Jamás hubo un accidente tan bonito como cuando se cruzaron tu mirada y la mía.

LOS NIETOS

Para Bruno, Dante y Elías.

Llegan como ráfagas de viento fresco al patio donde el tiempo se había vuelto quieto, donde las horas pasaban lentas como el gotear del rocío al amanecer. Sus voces agudas rompen el silencio de la casa, llenan los rincones que se habían acostumbrado al murmullo bajo de las conversaciones de los abuelos, al roce suave de los pies descalzo sobre el piso de madera.

Los nietos traen en sus ojos la curiosidad del mundo nuevo, esa luz inquieta que pregunta por todo: por qué los aviones vuelan, por qué no podemos respirar bajo el agua, por qué el abuelo parece niño con nosotros y la abuela siempre está vigilante de nuestro bienestar. Sus manos pequeñas tocan todo, descubren tesoros olvidados en los cajones: fotografías amarillentas, monedas viejas, cartas escritas con tinta que ya nadie sabe leer.

En las mañanas corren descalzos por la casa, persiguiéndose entre los muebles, se esconden tras las resbaladillas o los columpios mientras que el sol les pinta la piel de dorado. Sus risas brotan espontáneas como el agua de los manantiales después de las lluvias de agosto, limpias y cristalinas, sin el peso de las preocupaciones que cargan los adultos en los hombros.

Los abuelos los miran con esa ternura honda que solo dan los años, con esa paciencia infinita de quien ha aprendido que la vida es un río que fluye y que cada generación es una nueva corriente que se suma al caudal. Les cuentan historias donde los animales hablan y los santos bajan del cielo a caminar por los senderos polvorientos, les cantan las viejas canciones de Cri-Cri con la que ellos, los abuelos, crecieron.

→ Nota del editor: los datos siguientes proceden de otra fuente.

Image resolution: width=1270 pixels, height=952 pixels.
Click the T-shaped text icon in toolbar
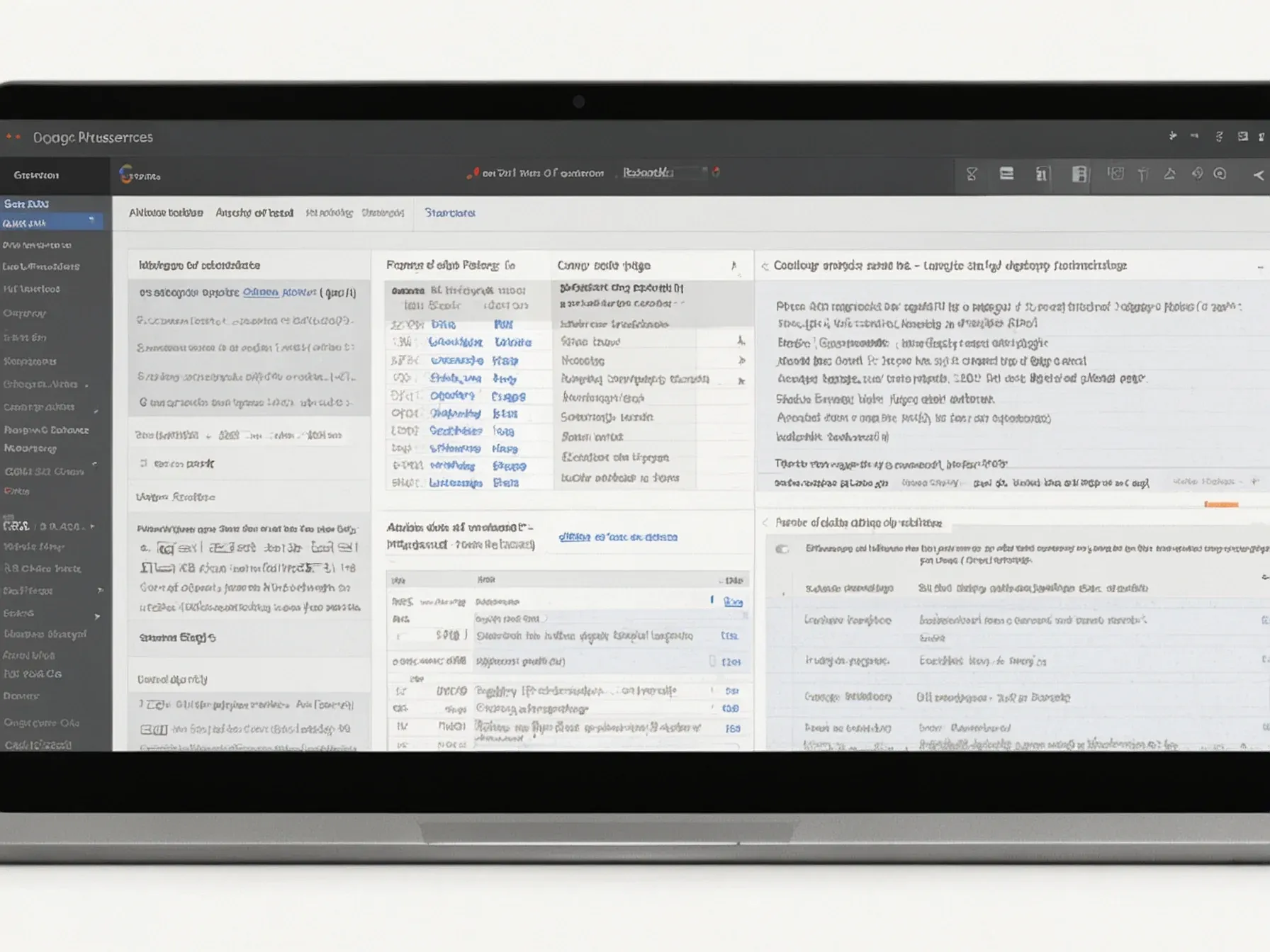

Cuando llega la hora de partir, cuando los padres los llaman para regresar a la ciudad de cemento y prisa, los nietos se aferran a las ropas de los abuelos, prometen volver pronto, llevan en sus bolsillos dulces, chocolates y un cúmulo de ilusiones. En sus corazones pequeños queda sembrada la nostalgia de este lugar donde el tiempo tiene otro ritmo, donde las noches son largas y están llenas de juegos, donde temprano a la mañana siguiente marcan las horas mejor que cualquier reloj.

Los nietos son la promesa de que la memoria no morirá, de que alguien recordará el sabor de chocolate preparado por la abuela despues de mojarse por la lluvia, el intenso olor del café que el abuelo bebé gustoso, las ardillas recorriendo los árboles y escondiéndose en cuanto son descubiertas por sus ojos curiosos. Ellos son el puente entre lo que fue y lo que será, los portadores de esa herencia invisible que se transmite en abrazos, en cuentos contados al calor del amor, en canciones tarareadas mientras los juegos fluyen.

Aunque crezcan lejos, aunque sus vidas los lleven por caminos de asfalto y luces de neón, siempre llevarán en algún rincón del alma el recuerdo de ese pequeño lugar en donde aprendieron que la felicidad puede ser tan simple como correr en el parque al atardecer o dormirse arrullados por los brazos de sus abuelos.